Collected data entries ▸
● ● ● ● ● ● ●

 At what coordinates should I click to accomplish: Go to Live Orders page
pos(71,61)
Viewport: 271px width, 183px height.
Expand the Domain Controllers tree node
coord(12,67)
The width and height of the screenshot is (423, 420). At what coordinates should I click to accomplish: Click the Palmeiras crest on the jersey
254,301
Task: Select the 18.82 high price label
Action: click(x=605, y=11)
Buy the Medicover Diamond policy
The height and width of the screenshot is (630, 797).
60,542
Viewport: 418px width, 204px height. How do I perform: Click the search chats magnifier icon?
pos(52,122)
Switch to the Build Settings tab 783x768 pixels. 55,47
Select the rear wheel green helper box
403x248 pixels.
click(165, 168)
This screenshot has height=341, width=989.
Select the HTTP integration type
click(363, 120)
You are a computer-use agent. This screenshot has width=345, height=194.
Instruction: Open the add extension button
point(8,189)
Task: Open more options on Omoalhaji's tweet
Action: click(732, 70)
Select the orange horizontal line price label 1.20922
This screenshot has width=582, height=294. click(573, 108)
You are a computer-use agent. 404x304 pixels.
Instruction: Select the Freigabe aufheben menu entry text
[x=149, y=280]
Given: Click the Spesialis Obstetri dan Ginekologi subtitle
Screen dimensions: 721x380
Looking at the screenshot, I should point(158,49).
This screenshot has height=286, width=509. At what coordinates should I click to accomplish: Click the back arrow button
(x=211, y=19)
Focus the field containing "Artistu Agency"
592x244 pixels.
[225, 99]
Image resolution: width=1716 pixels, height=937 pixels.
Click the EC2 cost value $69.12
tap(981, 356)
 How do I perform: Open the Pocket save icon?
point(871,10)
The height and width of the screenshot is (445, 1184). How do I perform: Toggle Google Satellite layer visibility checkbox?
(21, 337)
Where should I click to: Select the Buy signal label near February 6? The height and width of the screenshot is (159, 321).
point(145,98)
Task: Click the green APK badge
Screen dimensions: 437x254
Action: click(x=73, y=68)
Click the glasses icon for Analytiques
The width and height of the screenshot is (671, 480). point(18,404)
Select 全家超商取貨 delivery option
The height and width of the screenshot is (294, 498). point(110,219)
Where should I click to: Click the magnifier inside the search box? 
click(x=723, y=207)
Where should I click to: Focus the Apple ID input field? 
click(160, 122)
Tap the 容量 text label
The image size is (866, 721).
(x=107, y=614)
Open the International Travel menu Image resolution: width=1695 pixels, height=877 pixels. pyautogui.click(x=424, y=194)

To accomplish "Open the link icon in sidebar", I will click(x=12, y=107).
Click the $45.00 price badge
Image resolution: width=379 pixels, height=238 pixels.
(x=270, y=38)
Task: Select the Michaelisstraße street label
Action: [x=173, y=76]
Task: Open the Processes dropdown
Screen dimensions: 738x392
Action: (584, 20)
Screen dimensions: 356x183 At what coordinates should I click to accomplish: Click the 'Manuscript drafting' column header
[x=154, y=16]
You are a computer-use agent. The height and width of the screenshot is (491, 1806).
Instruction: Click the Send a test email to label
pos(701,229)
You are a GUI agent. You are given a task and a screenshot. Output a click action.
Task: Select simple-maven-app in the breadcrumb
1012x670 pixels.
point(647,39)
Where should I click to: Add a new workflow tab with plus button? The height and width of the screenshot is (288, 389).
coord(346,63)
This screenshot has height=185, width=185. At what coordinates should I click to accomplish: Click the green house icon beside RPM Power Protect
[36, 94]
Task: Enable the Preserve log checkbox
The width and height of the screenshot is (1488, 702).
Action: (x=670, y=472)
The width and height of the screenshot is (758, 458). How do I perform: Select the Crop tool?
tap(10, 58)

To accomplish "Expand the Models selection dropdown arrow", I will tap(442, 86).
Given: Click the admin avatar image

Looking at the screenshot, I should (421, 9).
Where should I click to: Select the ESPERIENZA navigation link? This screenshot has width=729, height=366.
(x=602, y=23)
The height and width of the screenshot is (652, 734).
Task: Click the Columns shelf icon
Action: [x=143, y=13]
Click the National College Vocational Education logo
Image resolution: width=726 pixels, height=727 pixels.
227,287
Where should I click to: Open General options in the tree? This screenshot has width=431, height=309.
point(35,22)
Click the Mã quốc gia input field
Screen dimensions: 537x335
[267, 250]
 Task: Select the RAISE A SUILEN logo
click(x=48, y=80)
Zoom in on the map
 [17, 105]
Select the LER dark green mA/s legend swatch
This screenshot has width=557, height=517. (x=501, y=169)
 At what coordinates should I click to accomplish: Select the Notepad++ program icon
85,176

● ● ● ● ● ● ●

PROBLEM REQUIREMENTS ▸
Please reproduce exactly the lines above, beginning with the first and ending with the line that contains "You are a computer-use agent. 404x304 pixels.", and include nothing outside that range.

EXPECTED ANSWER ▸
 At what coordinates should I click to accomplish: Go to Live Orders page
pos(71,61)
Viewport: 271px width, 183px height.
Expand the Domain Controllers tree node
coord(12,67)
The width and height of the screenshot is (423, 420). At what coordinates should I click to accomplish: Click the Palmeiras crest on the jersey
254,301
Task: Select the 18.82 high price label
Action: click(x=605, y=11)
Buy the Medicover Diamond policy
The height and width of the screenshot is (630, 797).
60,542
Viewport: 418px width, 204px height. How do I perform: Click the search chats magnifier icon?
pos(52,122)
Switch to the Build Settings tab 783x768 pixels. 55,47
Select the rear wheel green helper box
403x248 pixels.
click(165, 168)
This screenshot has height=341, width=989.
Select the HTTP integration type
click(363, 120)
You are a computer-use agent. This screenshot has width=345, height=194.
Instruction: Open the add extension button
point(8,189)
Task: Open more options on Omoalhaji's tweet
Action: click(732, 70)
Select the orange horizontal line price label 1.20922
This screenshot has width=582, height=294. click(573, 108)
You are a computer-use agent. 404x304 pixels.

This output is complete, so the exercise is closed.